While it appears as though the export market wants all the Memphis/Eastern cotton it can get its hand on, Jernigan says the market could dry up.
“Mexico is a very important market for consuming Memphis/Eastern cotton,” Jernigan said. “But Mexican consumption has stalled around 2 million bales. We don't expect it to grow, in fact, we think it will decline in the future. That means the rest of the Memphis/Eastern crop has to move at a discount.
“This past year, 9.6 percent of the Memphis Territory crop fell below 25 in strength,” Jernigan said. “That was a highly discounted cotton. It was the certification of low strength Memphis Territory cotton against New York futures that's actually been a drag on the market the last few years.”
There is also a shortage of premium cotton anticipated in the world next year, and Jernigan believes there are opportunities for Mid-South growers to capitalize by raising higher-quality varieties.
One example, “There could be something like a FiberMax selling description,” Jernigan said. “This doesn't come from an organized effort to sell FiberMax internationally, but mills have heard about FiberMax and how good a quality cotton it was.”
Jernigan said that overseas textile mills have begun to demand the brand primarily for its 1⅛ staple, high fiber uniformity and high strength.
Mills also liked the brand because it proved to be a cheaper alternative to San Joaquin Valley, Australian and Zimbabwean cottons.
For example, “a San Joaquin cotton, 31-3-36 (color/leaf/staple) is offered today at almost 70 cents. A 21 is offered from 68 to 71 cents.
“The FiberMax variety is offered at 62 to 64 cents. That may seem like a discount to the other grades, but when you get into looking at some of the other Memphis cottons, you see the premium. The typical Texas strict low middling, 1-inch cotton is selling right at 50 cents. The Memphis/Eastern strict low middling, 11/16, is 50 to 52 cents.
“There is a premium being paid for the higher grade, and it will accelerate as we go into next season.”
Jernigan noted that the world could end up with sharply depleted stocks of the higher-grade cottons, very soon.
“A major supplier of premium cotton, Australia, will be lucky to produce 1.3 million to 1.4 million bales, compared to 3.2 million bales last year. So you've removed from the marketplace almost 2 million bales of typically what is called a strict low middling, 1⅛ cotton. Other premium cotton suppliers are down too.
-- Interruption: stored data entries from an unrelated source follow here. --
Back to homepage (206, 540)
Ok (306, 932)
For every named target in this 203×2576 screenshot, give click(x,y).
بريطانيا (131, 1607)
“It's unprecedented in my 22 years in the business,” Jernigan added. “The California/Arizona crop is sold out today. The San Joaquin Valley crop is 80 percent sold today. What that means is that we've entered the 2002-03 season with short supplies of the highest, premium-grade cotton.
“The challenges for the Memphis/Eastern grower are to upgrade the quality to what the export market needs.”
Jernigan says one thing that could bring a larger premium for the FiberMax brand would be if mills had access to a “solid, reliable supply” of the quality. “With the San Joaquin Valley, you have a certain amount available every year.”